I have a fdb cluster and lost all transaction nodes and 10% storage node by accidentally removing data directory , is there any way to bring it back to work? It is acceptable to lose some data.
fdb version is 6.0.15
Thanks in advance.
I have a fdb cluster and lost all transaction nodes and 10% storage node by accidentally removing data directory , is there any way to bring it back to work? It is acceptable to lose some data.
fdb version is 6.0.15
Thanks in advance.
Did you have backup setup? How much data the cluster has?
The first choice is restoring from backup, assuming the cluster is not configured with HA (FDB HA Write Path: How a mutation travels in FDB HA — FoundationDB 6.3).
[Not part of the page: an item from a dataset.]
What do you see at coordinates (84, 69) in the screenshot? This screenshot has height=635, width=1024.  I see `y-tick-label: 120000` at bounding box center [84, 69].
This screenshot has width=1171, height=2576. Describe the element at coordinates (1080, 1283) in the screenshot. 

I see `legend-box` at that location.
Without being hold liable, I would try fdbcli force_recovery_with_data_loss
which is designed to get cluster back at the event of losing tLogs.
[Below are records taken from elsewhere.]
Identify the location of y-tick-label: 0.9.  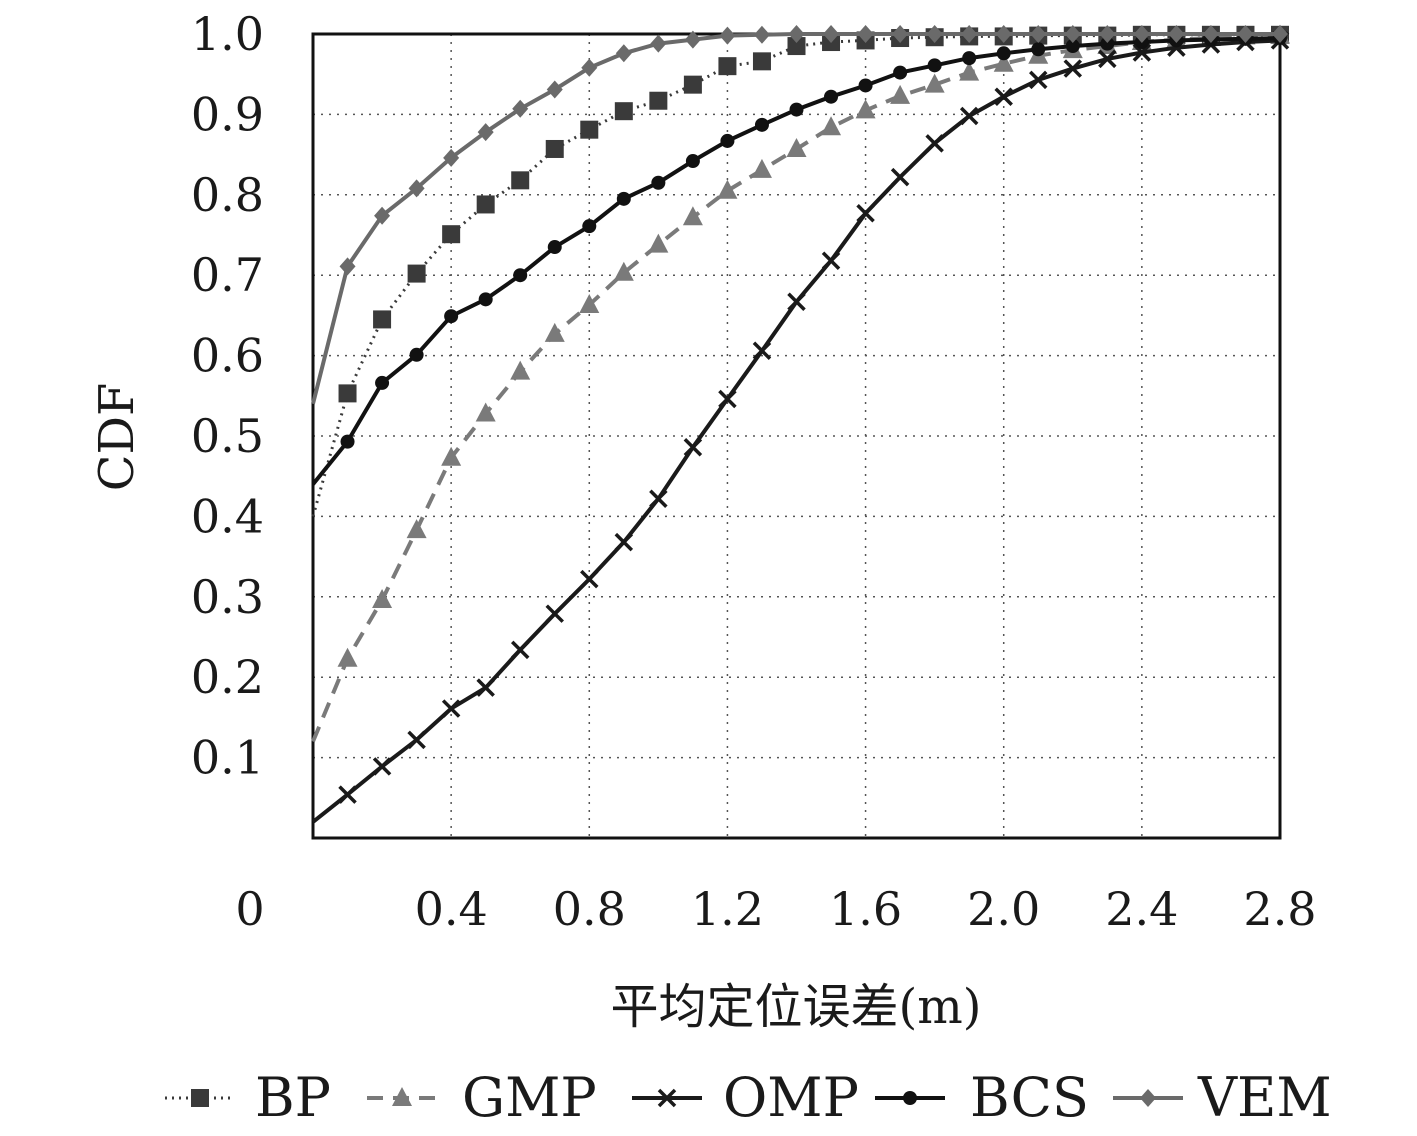
(228, 114).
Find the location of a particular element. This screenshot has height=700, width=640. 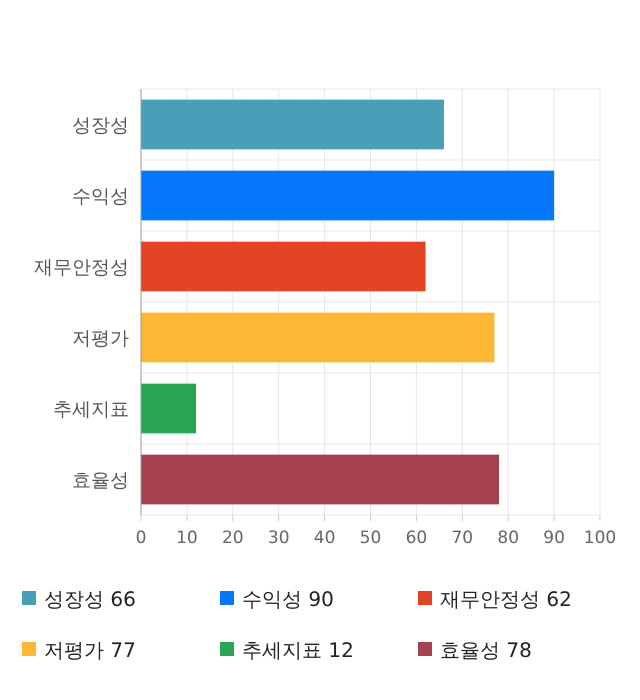

x-tick-label: 60 is located at coordinates (417, 538).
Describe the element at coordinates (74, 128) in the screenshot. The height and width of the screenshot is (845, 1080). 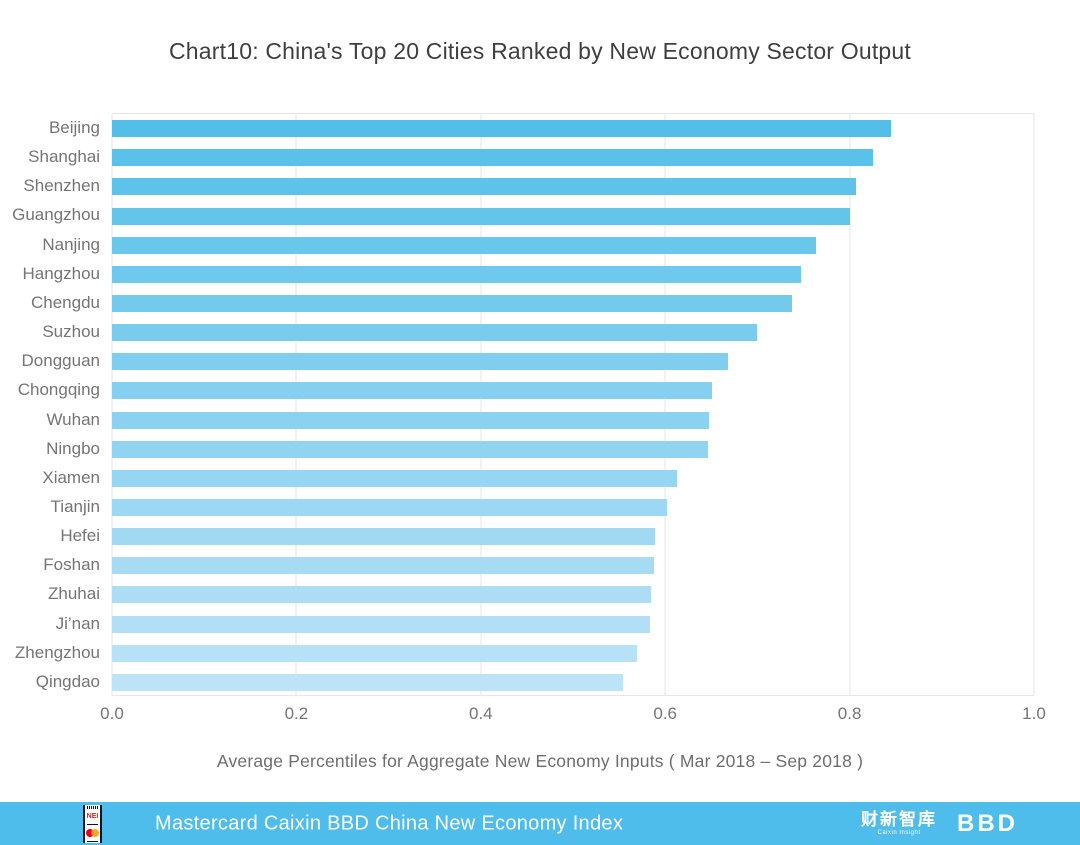
I see `y-category-label: Beijing` at that location.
Your situation can be more complex:
If 10% storage nodes also cause the loss of all replicas of some shard (especially the metadata shard), it will be really hard to recover with 6.0.
We do have a WiP feature (ref. Reproduced user data loss incident, and tested the improved exclude tool by liquid-helium · Pull Request #5713 · apple/foundationdb · GitHub) to bring the cluster back in this event. It’s tested in test env with master branch (7.1 version) and worked. We didn’t test it on older versions.
If this unfortunate event happens in your prod env, I would review your deployment model in the PIR. Losing so many storage nodes simultaneously will be a disaster to all DBs I know and will need the disaster recovery solution (e…g, restore or DC failover).
Will this work for cluster without region setting?